1929 Scarce Early Edition Jules Verne - The Lighthouse at the End of the World
Author: Jules Verne.
Title: The Lighthouse at the End of the World.
Publisher: London, Sampson Low, Marston & Company, Limited, printed by the Devonshire Press, Torquay [c. 1929]. Early UK edition.
Language: Text in English.
Size: 7" x 5".
Pages: vii-248 pages.
Binding: Attractive and very good original publisher’s illustrated cloth binding in green with pictorial front cover showing a dramatic nautical scene and a spine decorated with a lighthouse motif (hinges fine, overall slightly worn and scuffed - as shown) under a protective removable mylar cover.
Content: Very good content (bright, tight and clean, rare light foxing or staining - as shown).
Illustrations: Illustrated with a striking frontispiece and 7 full-page black-and-white plates throughout (total 8), depicting key scenes of adventure and peril at sea. (Complete).

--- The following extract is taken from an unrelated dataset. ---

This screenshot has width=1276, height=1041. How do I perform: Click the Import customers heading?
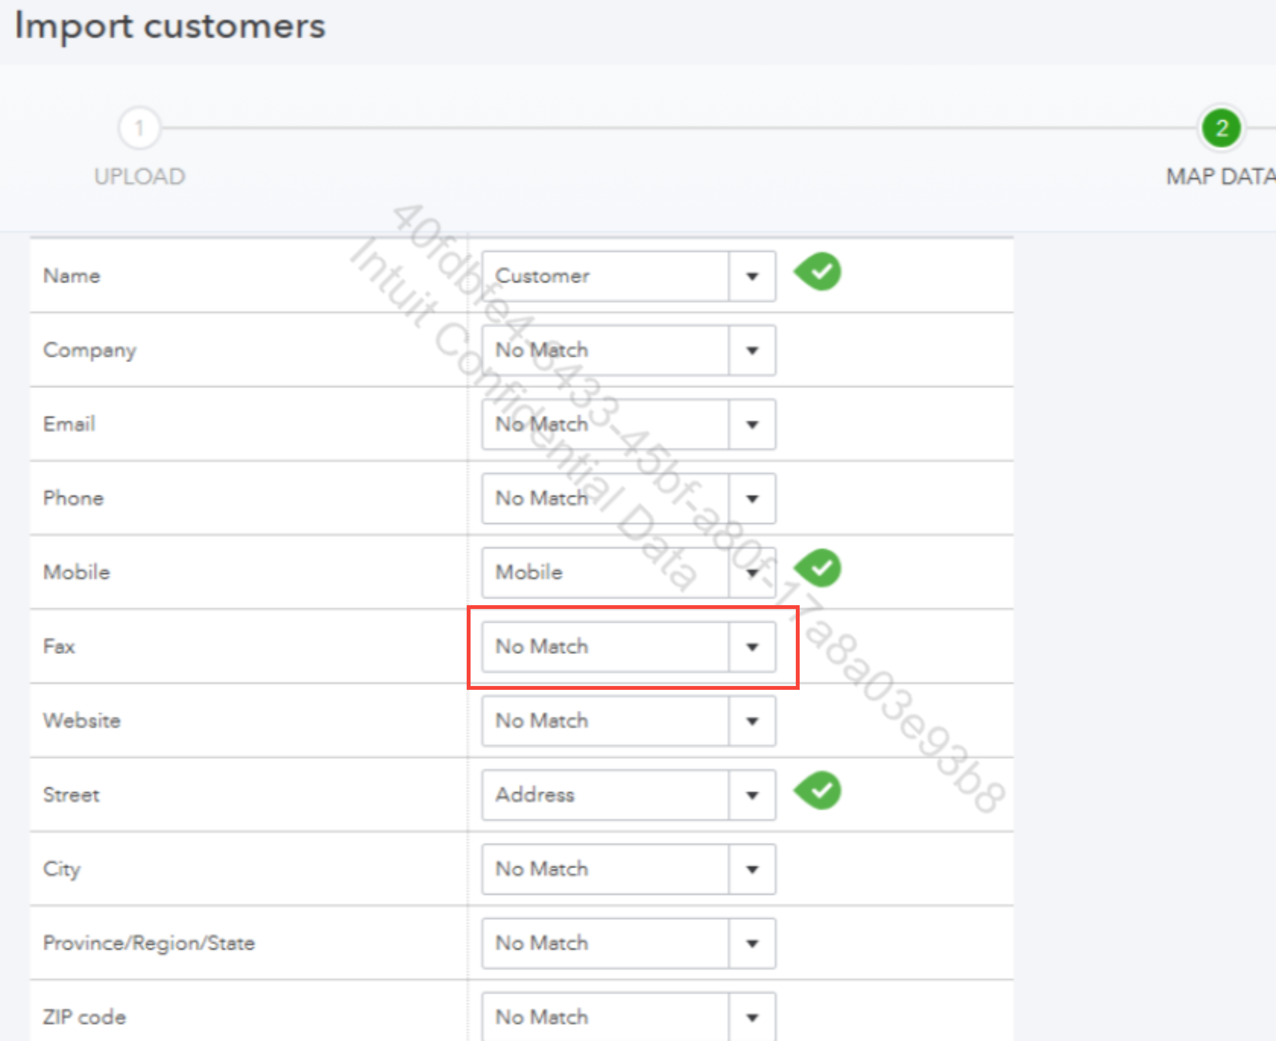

The book: The Lighthouse at the End of the World is one of Jules Verne’s posthumously published works, first appearing in 1905 in France (Le Phare du bout du monde). This English edition, issued by Sampson Low, Marston & Company, is among the scarcer later printings in illustrated cloth. Set on Staten Island, off Cape Horn in Argentina, the story tells of three lighthouse keepers besieged by ruthless pirates. A classic tale of isolation, survival, and the eternal conflict between human courage and the forces of nature, it is a fine example of Verne’s enduring contribution to nautical adventure literature.

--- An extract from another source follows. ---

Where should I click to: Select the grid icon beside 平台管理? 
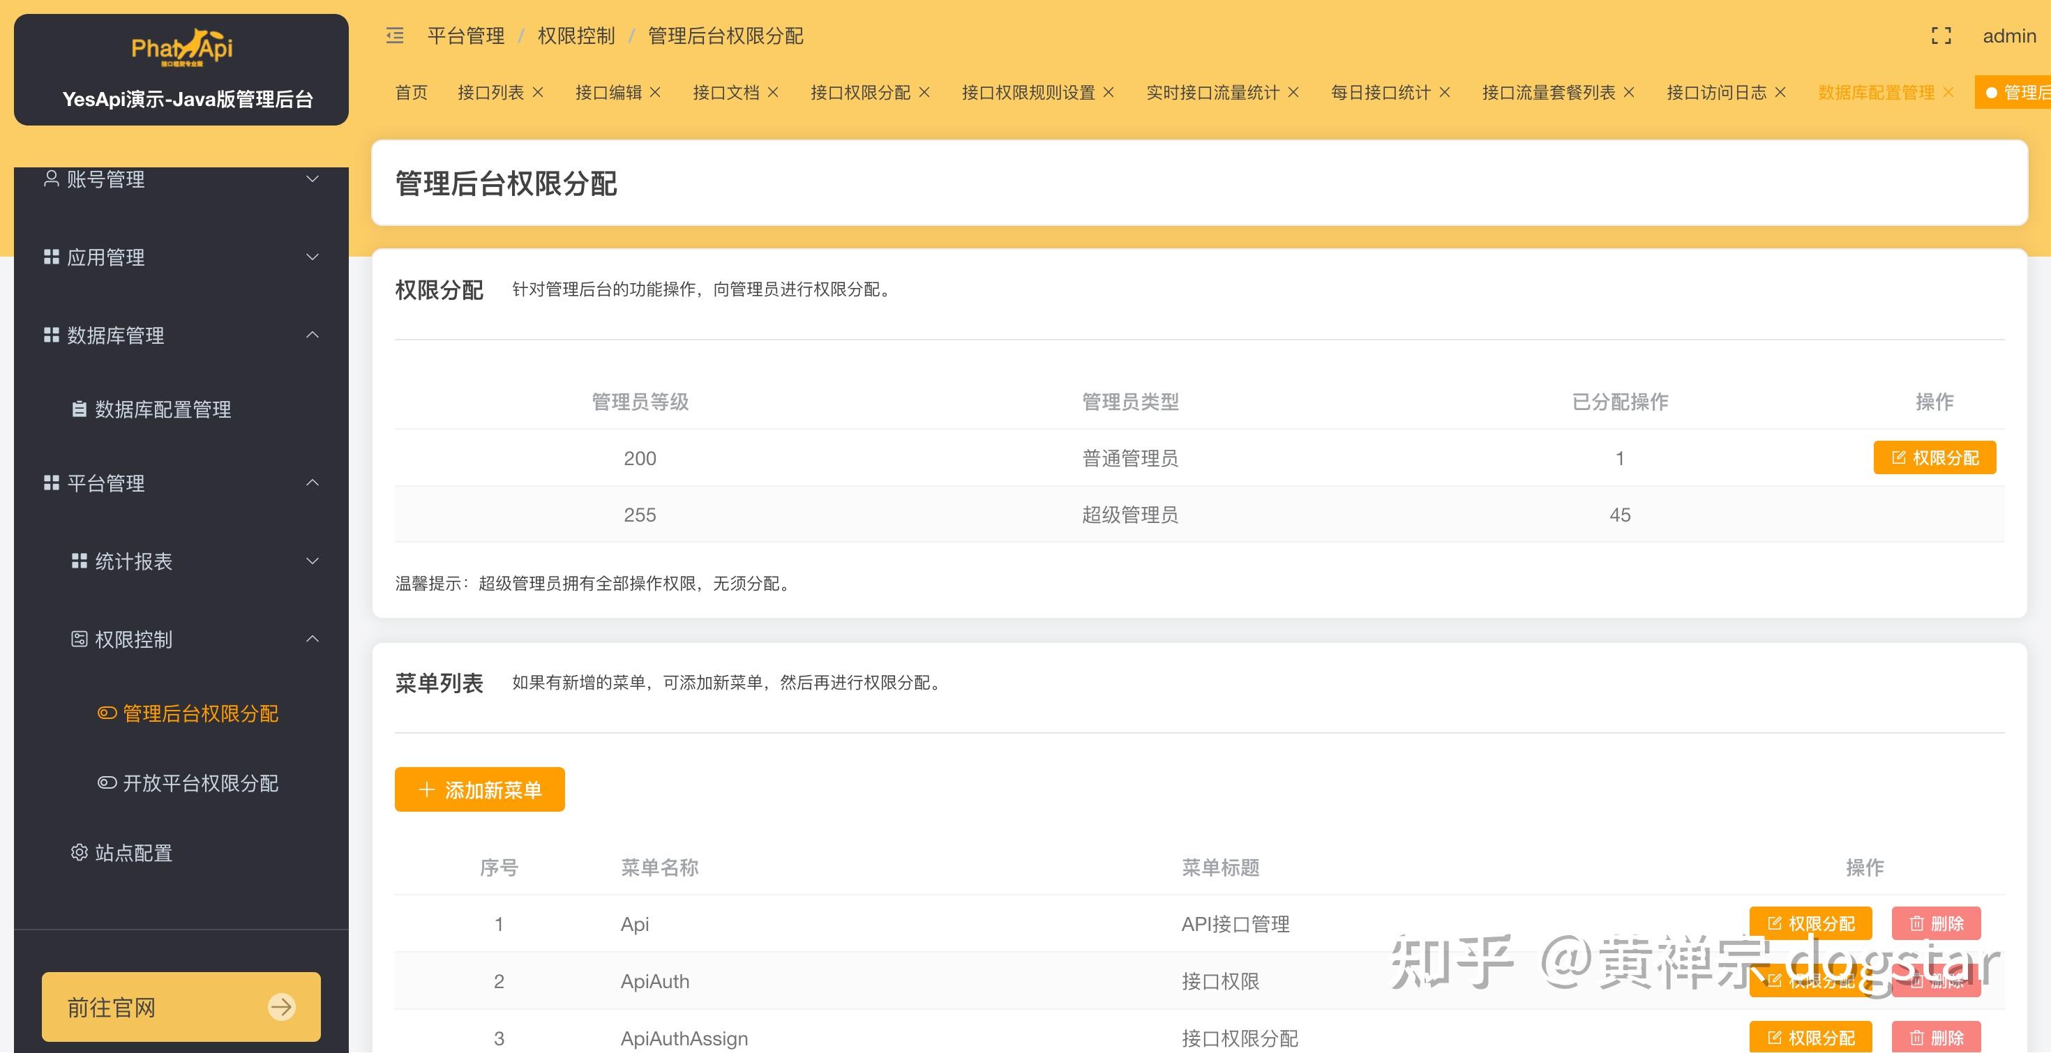(x=50, y=482)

The author: Jules Verne (1828–1905) is celebrated as one of the founding figures of modern science fiction and adventure literature. Best known for his Voyages extraordinaires series—including Twenty Thousand Leagues Under the Seas, Journey to the Center of the Earth, and Around the World in Eighty Days—Verne combined scientific imagination with gripping narrative. In The Lighthouse at the End of the World, written near the end of his life, he returned to themes of human ingenuity and endurance in the face of elemental danger.